To make you understand the horror of this proposition is exactly the aim of this post. First, how many government websites are really out there? How to collect them? Of course I was not expecting a single directory for all US states. And I was wrong! Look for yourselves this beauty: http://www.statelocalgov.net/. The “About” page is pure poetry:

State and Local Government on the Net is the onle (sic) frequently updated directory of links to government sponsored and controlled resources on the Internet.

So up-to-date that their footer gets only to 2010 and their news section only includes items from 2004. It also points to:

SLGN Notes, a weblog, [that] was added to the site in June 2004. Here, SLGN’s editors comment on new, redesigned or updated state and local government websites, pointing out interesting or fun features for professional and consumer audiences alike and occasionally cover related news.

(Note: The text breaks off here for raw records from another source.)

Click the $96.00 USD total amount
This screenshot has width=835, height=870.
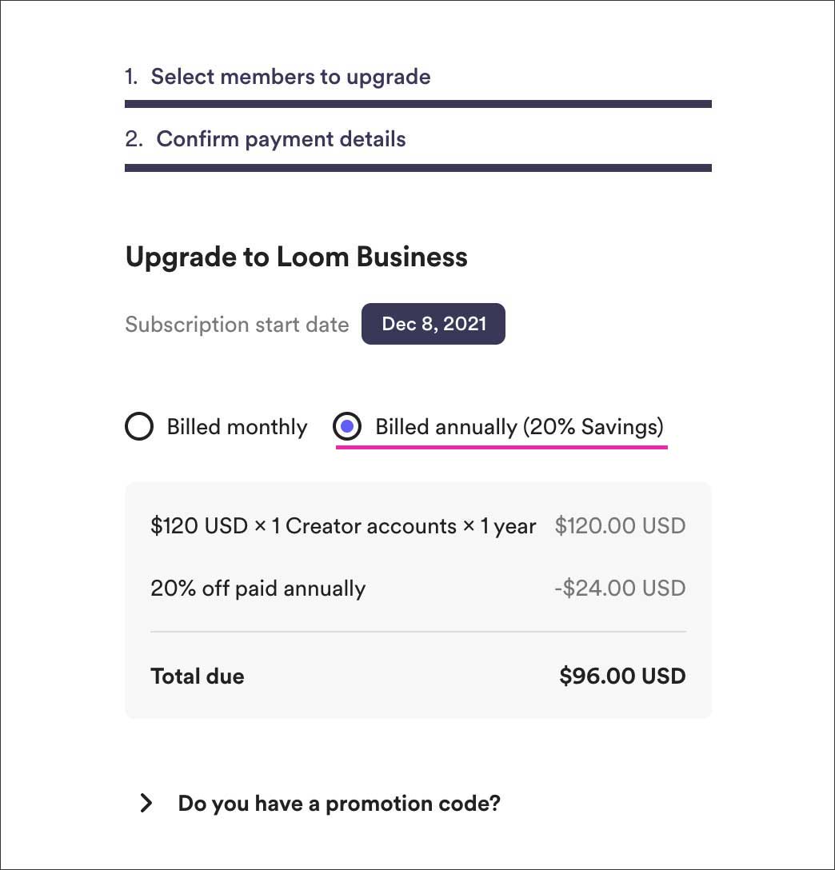622,676
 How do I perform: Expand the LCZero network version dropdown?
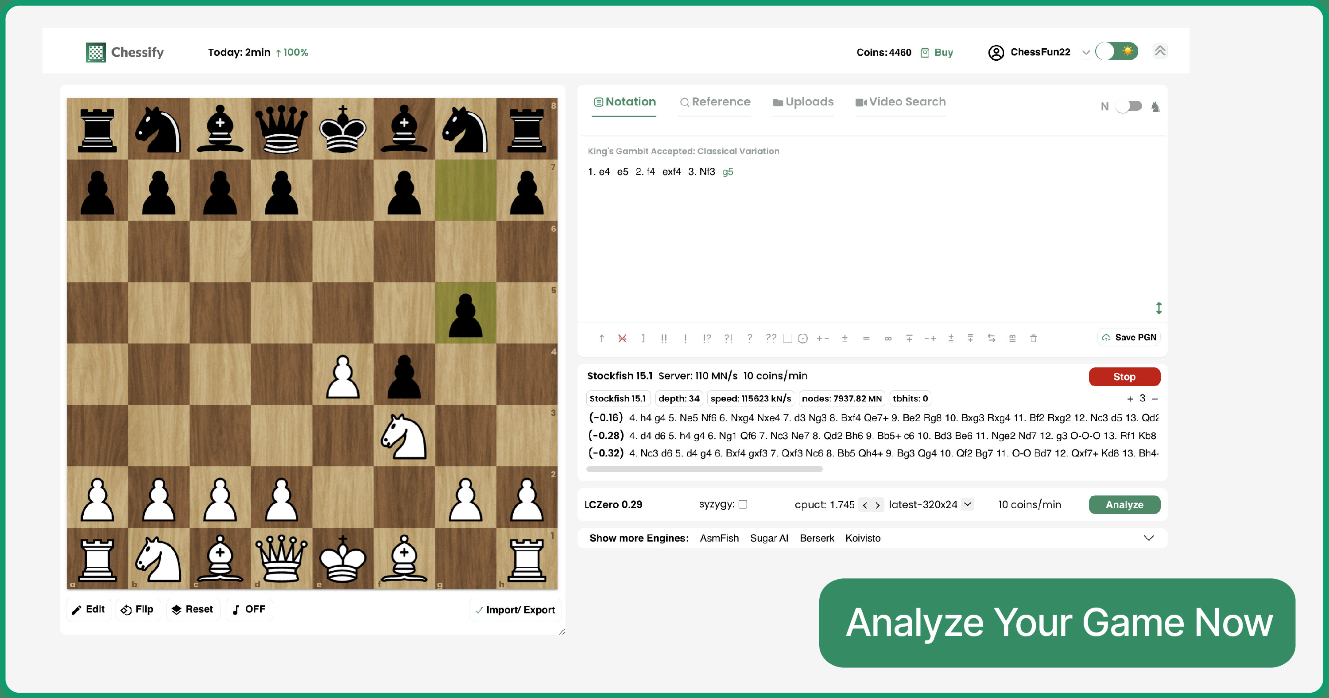(968, 505)
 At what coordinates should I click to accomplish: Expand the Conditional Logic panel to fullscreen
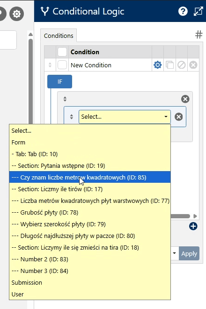click(x=199, y=11)
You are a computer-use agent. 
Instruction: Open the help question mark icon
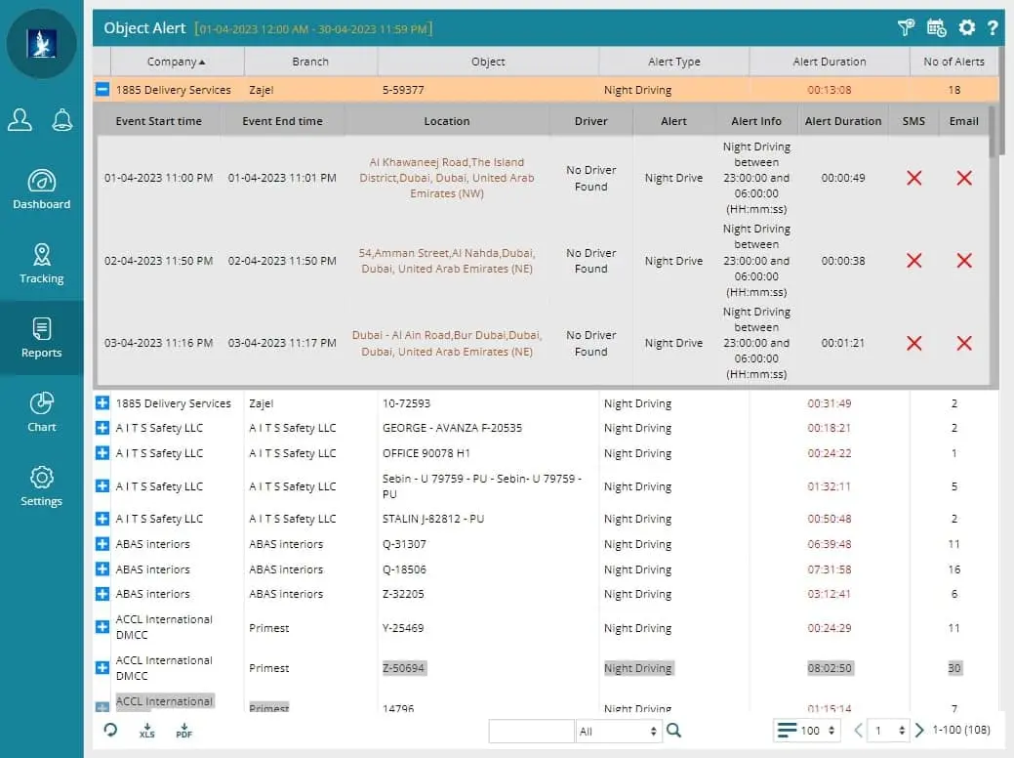[x=993, y=28]

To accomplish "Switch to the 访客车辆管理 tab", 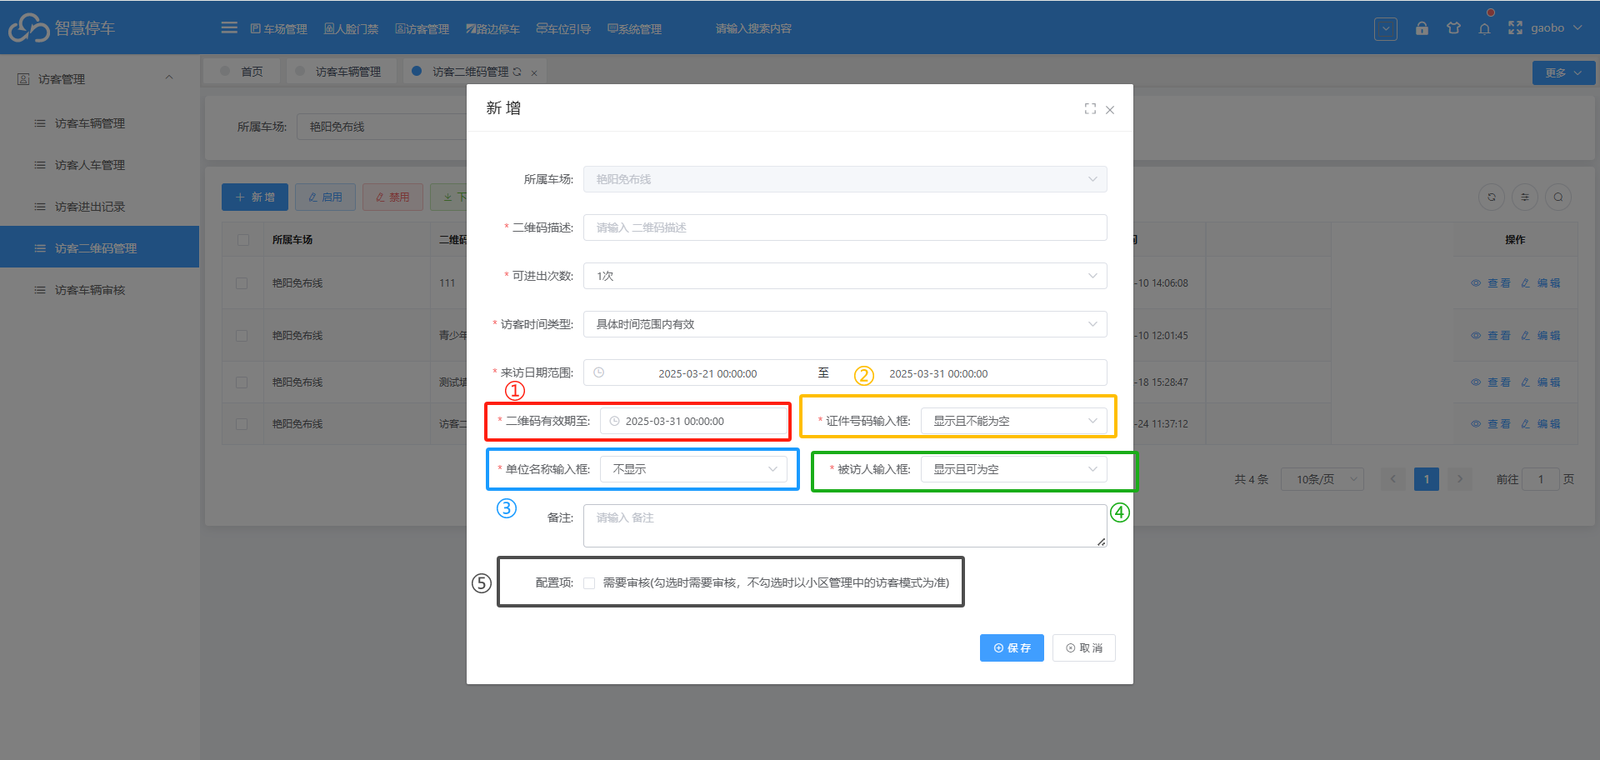I will (x=348, y=72).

Yeah, go ahead and click the link, that is not the only 404 page you’ll see here.

p3

Enough compliments to these guys! Let’s go back to work. I went straight to the 50 different state government’s websites and found in all of them an agency directory. Of course asking that these directories shared the same structure and design is too much. “What are we? Organizations whose aim is to make citizen’s life easier or governments?”. In any case from them I was able to collect the flabbergasting amount of 61,584 URLs. Note that this is six times as much as from statelocalgov.net, and it took me a week. Maybe I should start my own company 🙂

Awesome! So it works! Not so fast. Here we hit the first real wall of government technological incompetence. Out of those 61,584, only 50,999 actually responded to my pings. Please note that I already corrected all the redirects: if the link was outdated but the agency redirected you to the new URL, then that connection is one of the 50,999. Allow me to rephrase it in poetry: in the state government directories there are more than ten thousand links that are pure, utter, hopeless garbage nonsense. More than one out of six links in those directories will land you exactly nowhere.

p2

Oh, but let’s stay positive! Let’s take a look at the ones that actually lead you somewhere:

  • Inconsistent spaghetti-like design? Check. Honorable mention for the good ol’ frameset webdesign of http://colecounty.org/.
  • Making your website an image and use <area> tag for links? Check. That’s some solid ’95 school.
  • Links to websites left to their own devices and purchased by someone else? Check. Passing it through Google Translate, it provides pearls of wisdom like: “To say a word and wipe, There are various wipe up for the wax over it because wipe from”. Maybe I can get a half dozen of haiku from that page. (I have more, if you want it)
  • ??? Check. That’s a Massachusetts town I do not want to visit.
  • Maintenance works due to finish some 500 days ago? Check.
  • Websites mysteriously redirected somewhere else? Check. The link should go to http://www.cityoflaplata.com/, but alas it does not. I’m not even sure what the heck these guys are selling.
  • These aren’t the droids you’re looking for? Check.
  • The good old “I forgot to renew the domain contract”? Check.

Bear in mind that this stuff is part of the 50,999 “good” URLs (these are scare quotes at their finest). At some point I even gave up noting down this stuff. I saw hacked webpages that had been there since years. I saw an agency providing a useful Google Maps of their location, which according to them was the middle of the North Pole. But all those things will be lost in time, like tears in the rain.